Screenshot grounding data
'''

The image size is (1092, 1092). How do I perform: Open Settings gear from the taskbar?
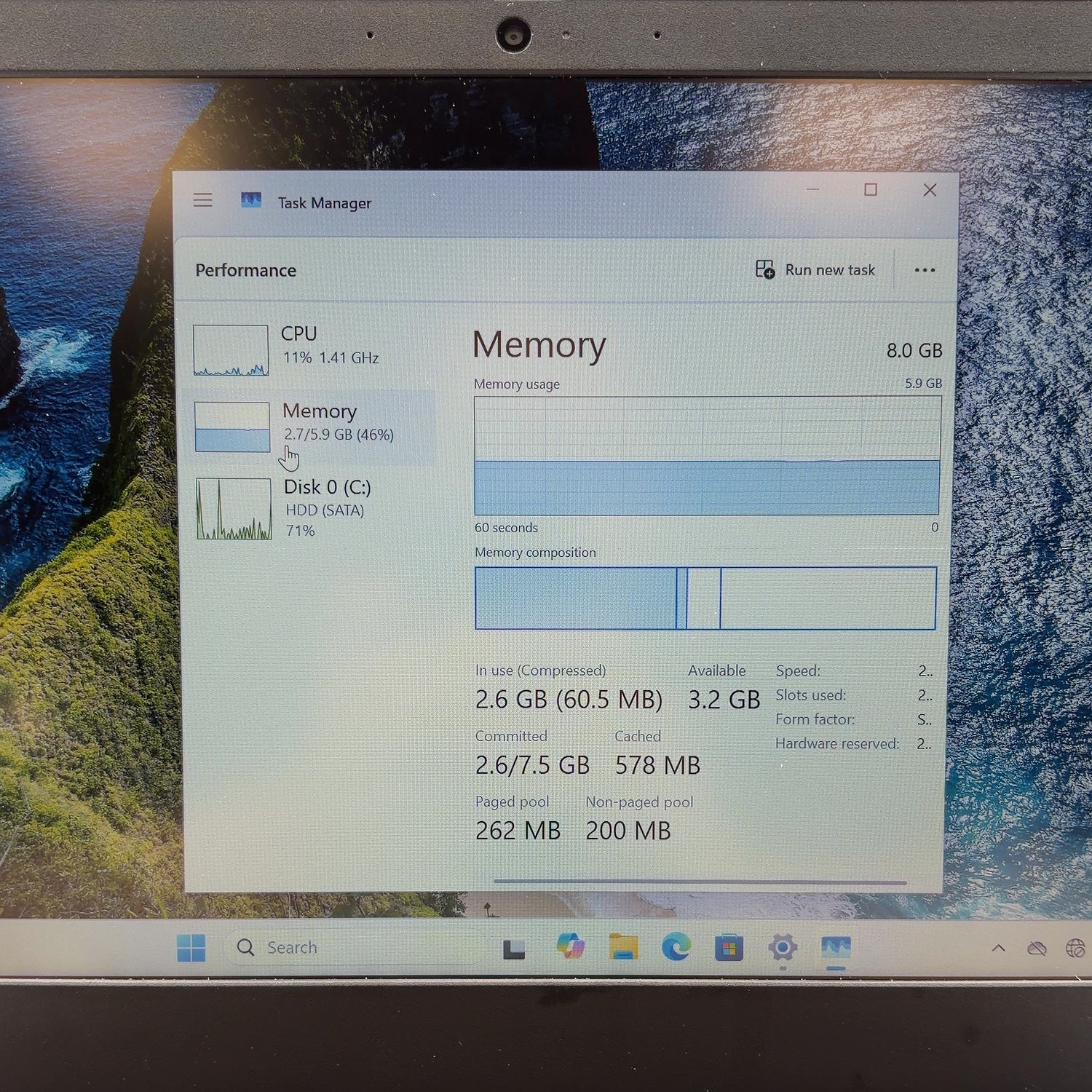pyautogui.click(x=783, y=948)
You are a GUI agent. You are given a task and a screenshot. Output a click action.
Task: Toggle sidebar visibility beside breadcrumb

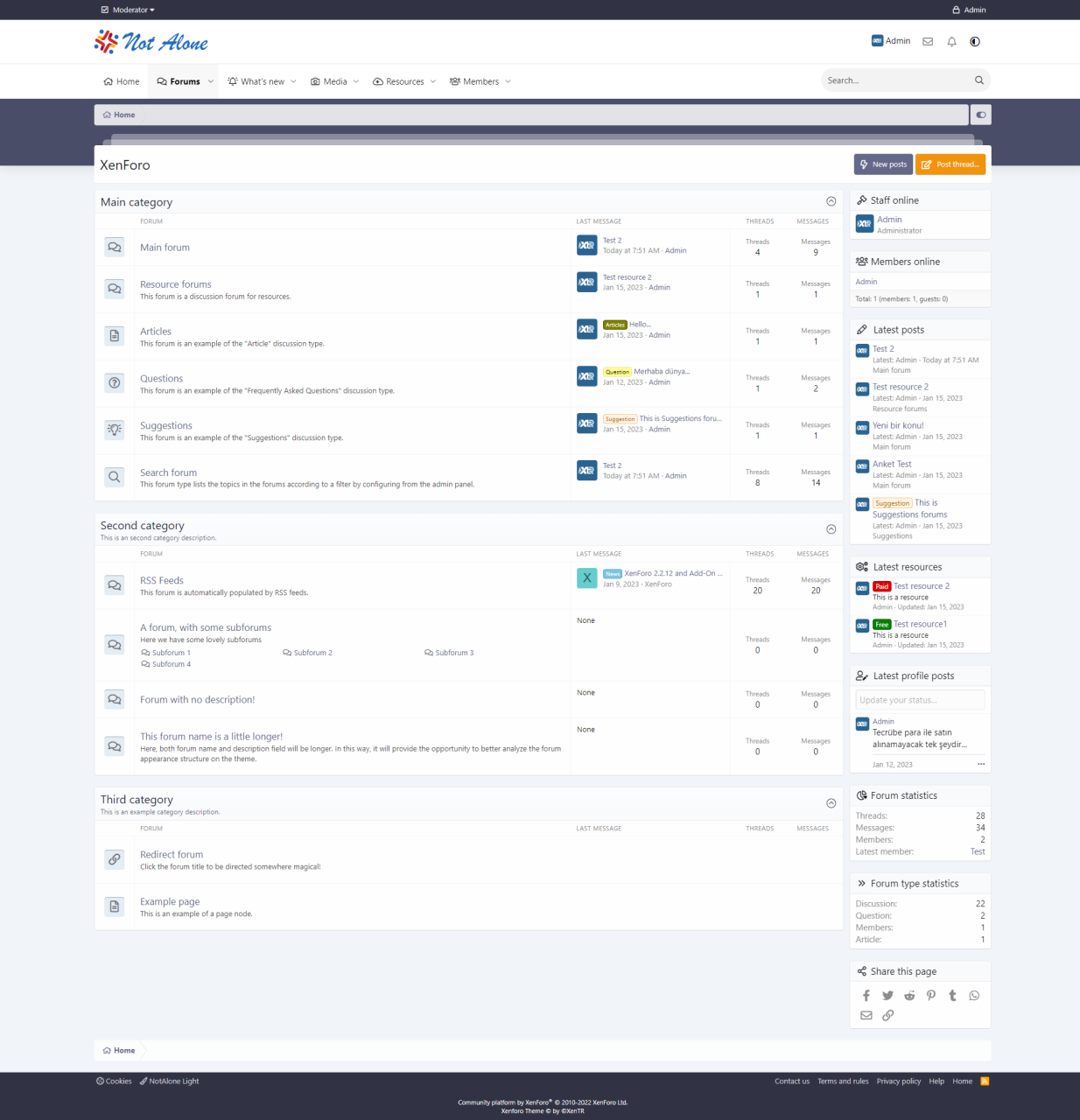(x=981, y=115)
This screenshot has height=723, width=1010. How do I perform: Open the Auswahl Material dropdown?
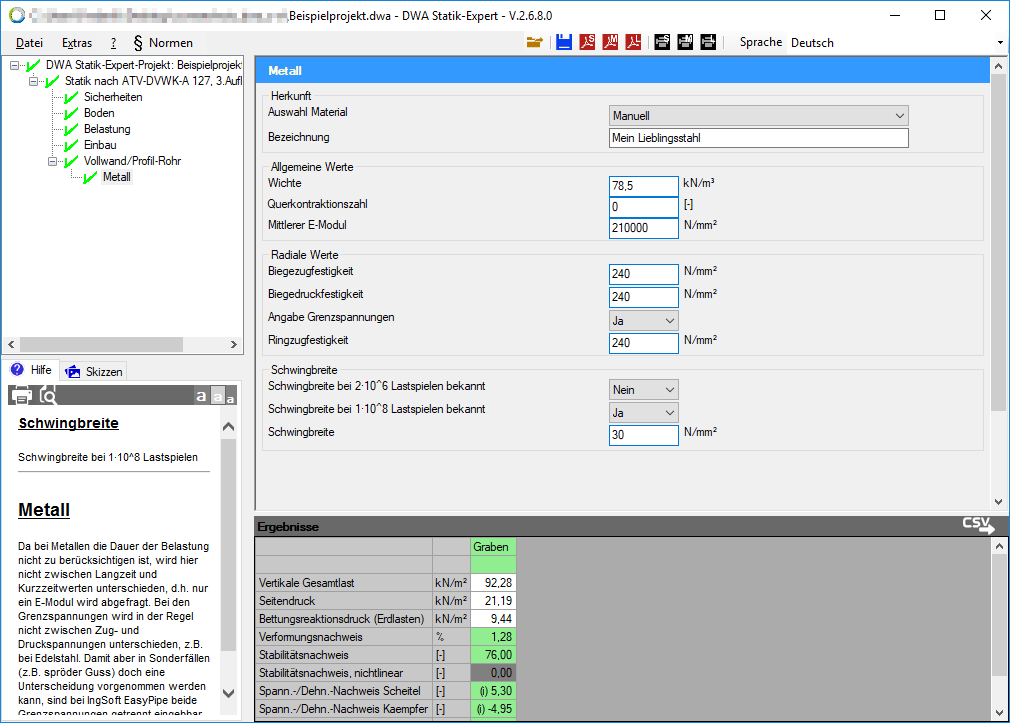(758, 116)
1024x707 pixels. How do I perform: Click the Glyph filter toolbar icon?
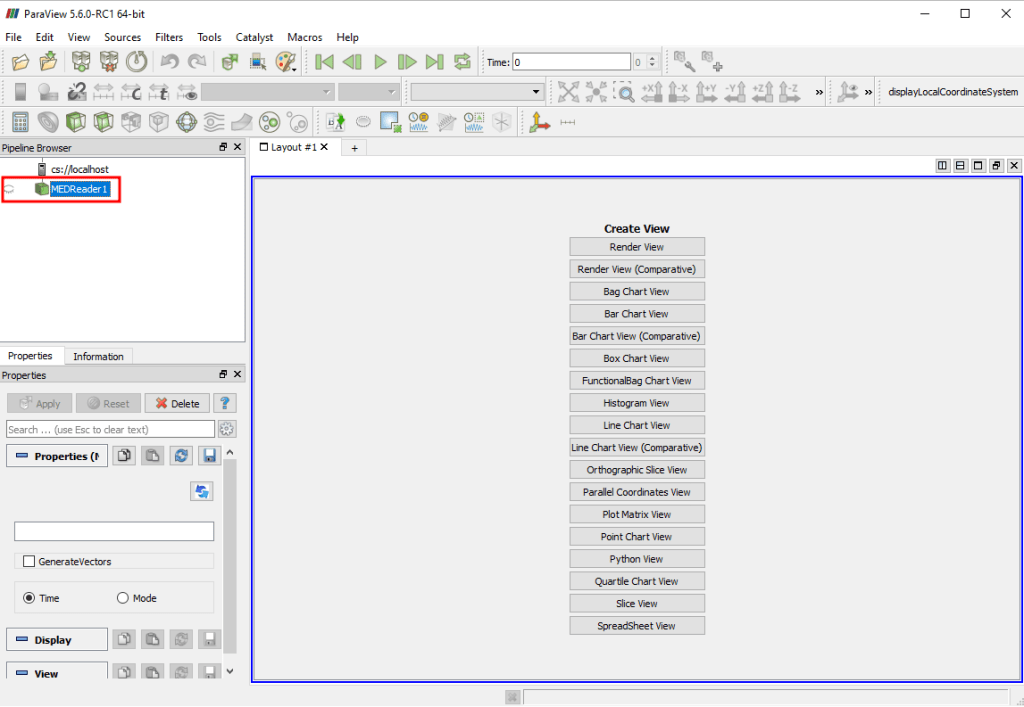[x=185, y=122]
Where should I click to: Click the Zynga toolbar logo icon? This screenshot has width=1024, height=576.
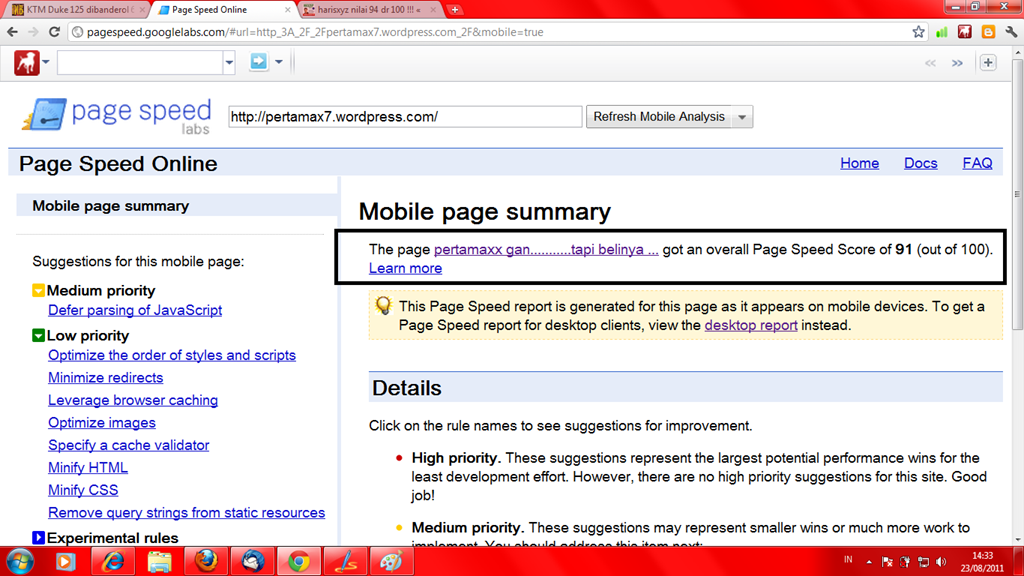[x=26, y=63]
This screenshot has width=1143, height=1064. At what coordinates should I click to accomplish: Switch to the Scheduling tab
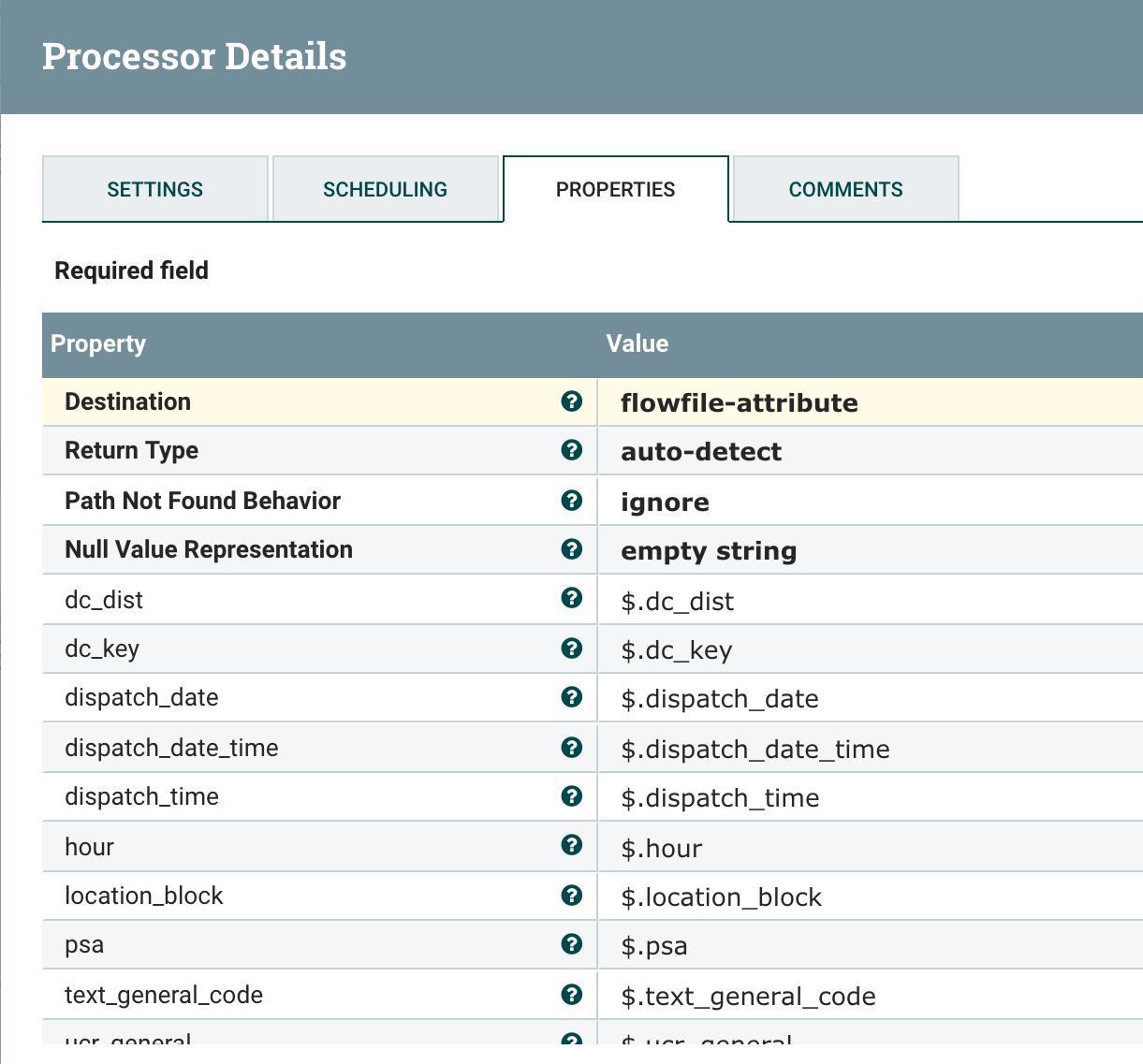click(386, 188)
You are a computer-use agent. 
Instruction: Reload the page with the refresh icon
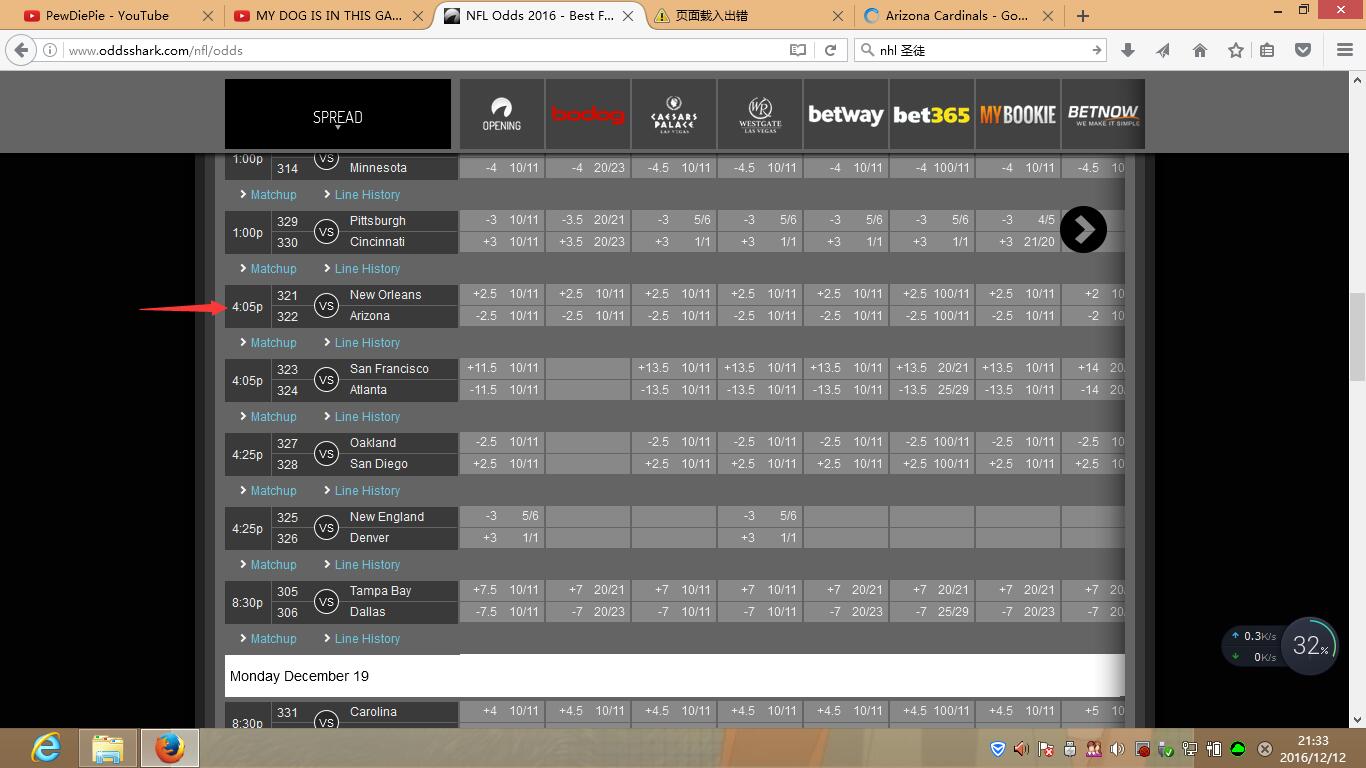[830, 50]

'''

Problem to work on
Transcribe the entries above verbatim, excluding any image.

Response box
The image size is (1092, 1092). How do I perform: Open Settings gear from the taskbar?
pyautogui.click(x=783, y=948)
You are a GUI agent. You are given a task and a screenshot. Output a click action.
Task: Toggle sidebar visibility beside breadcrumb

(x=981, y=115)
This screenshot has height=723, width=1010. How do I perform: Open the Auswahl Material dropdown?
(758, 116)
1024x707 pixels. How do I perform: Click the Glyph filter toolbar icon?
[x=185, y=122]
Where should I click to: Click the Zynga toolbar logo icon? This screenshot has width=1024, height=576.
[x=26, y=63]
This screenshot has width=1143, height=1064. At what coordinates should I click to accomplish: Switch to the Scheduling tab
click(386, 188)
You are a computer-use agent. 
Instruction: Reload the page with the refresh icon
[830, 50]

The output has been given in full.